• **DESCRIPTION OF THE TASK**: Scan the records below for the line with "Given: Click the" and the line with "Task: Expand the tweet options chevron", and retype that range exactly, both ends included, pictures excepted.

• **THE RECORDS**:
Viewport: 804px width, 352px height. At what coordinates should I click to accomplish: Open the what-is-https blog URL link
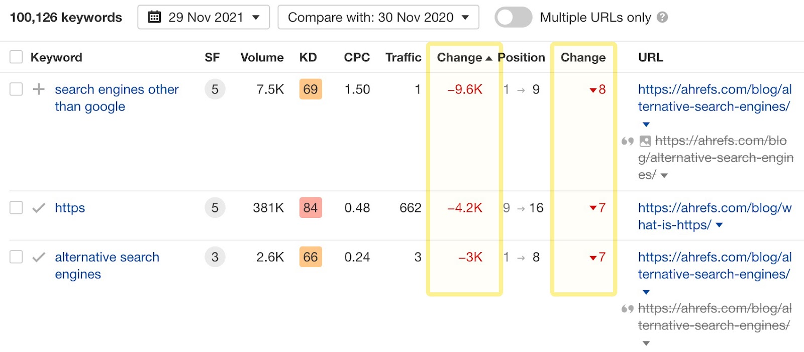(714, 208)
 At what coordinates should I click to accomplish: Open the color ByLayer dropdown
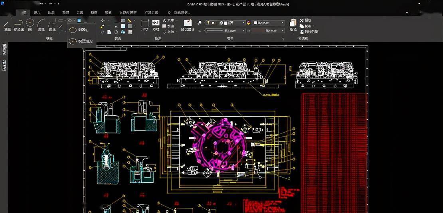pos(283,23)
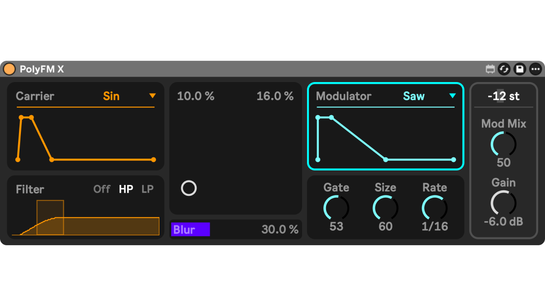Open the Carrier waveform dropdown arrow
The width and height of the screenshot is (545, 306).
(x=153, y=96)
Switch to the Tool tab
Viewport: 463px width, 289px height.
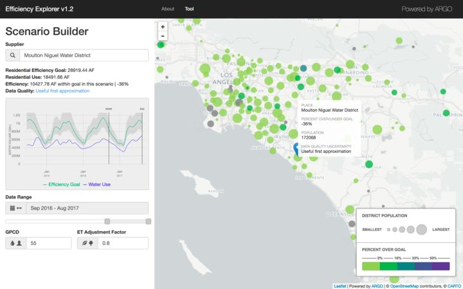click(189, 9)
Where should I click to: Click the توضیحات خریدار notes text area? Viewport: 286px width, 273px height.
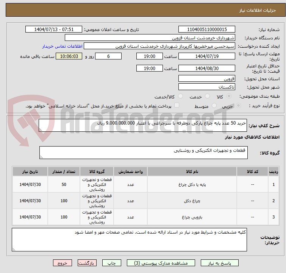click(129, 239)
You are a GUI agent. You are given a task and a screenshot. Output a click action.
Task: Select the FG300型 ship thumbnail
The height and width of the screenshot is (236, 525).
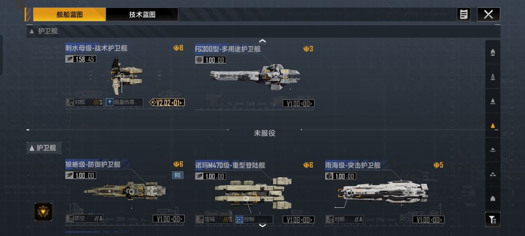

--

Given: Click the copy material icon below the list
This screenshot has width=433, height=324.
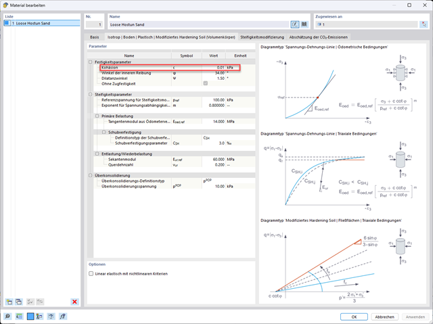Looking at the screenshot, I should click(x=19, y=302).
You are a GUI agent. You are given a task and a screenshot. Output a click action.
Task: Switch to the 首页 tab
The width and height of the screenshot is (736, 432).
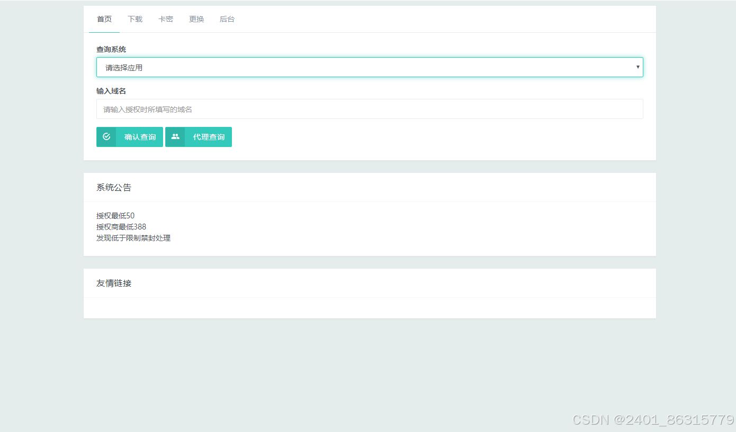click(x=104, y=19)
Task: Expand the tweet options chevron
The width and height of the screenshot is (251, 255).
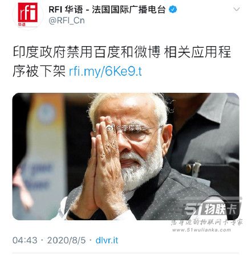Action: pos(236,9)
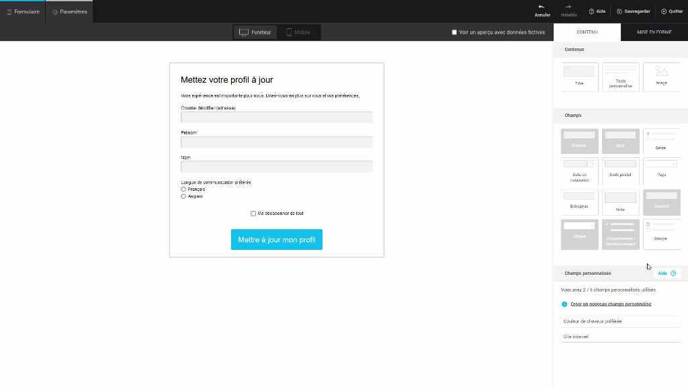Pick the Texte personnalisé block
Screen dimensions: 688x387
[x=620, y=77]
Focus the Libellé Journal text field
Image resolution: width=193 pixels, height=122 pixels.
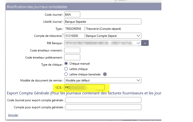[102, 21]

--

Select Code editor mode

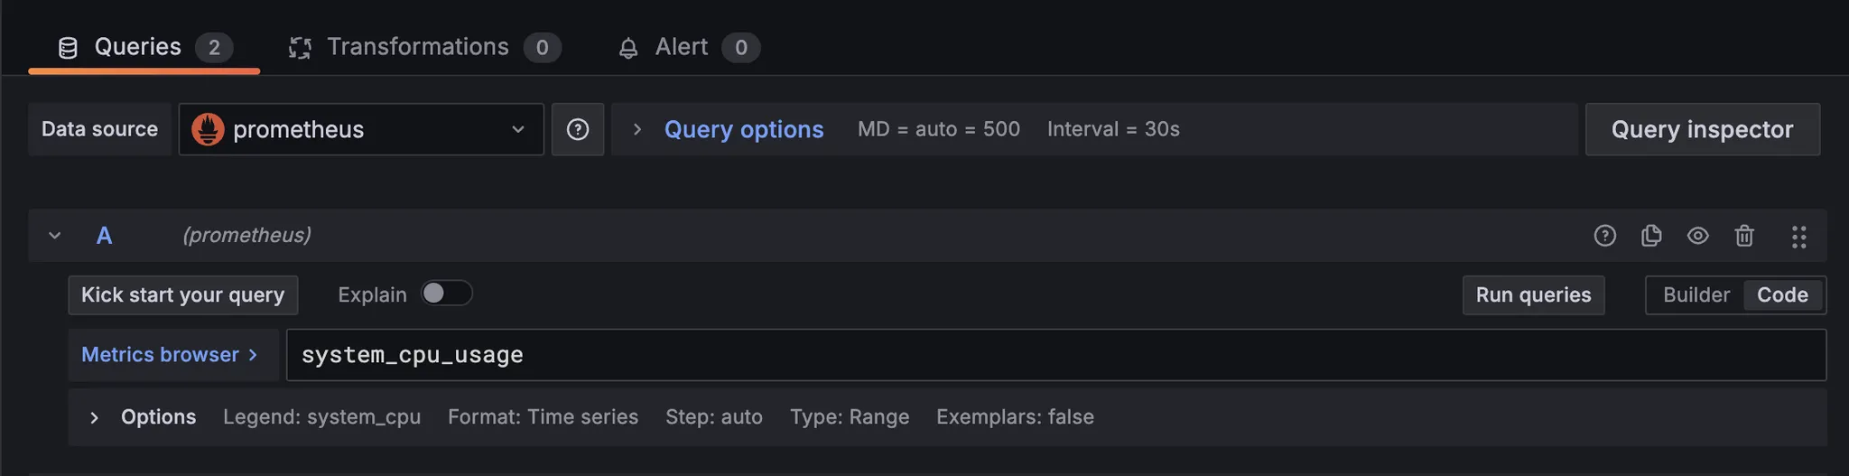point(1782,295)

• **RESULT**:
Given: Click the copy material icon below the list
This screenshot has width=433, height=324.
Looking at the screenshot, I should click(x=19, y=302).
You are a GUI agent. You are given a task and a screenshot. Output a click action.
Task: Switch to the 首页 tab
The width and height of the screenshot is (736, 432).
click(x=104, y=19)
Task: Expand the tweet options chevron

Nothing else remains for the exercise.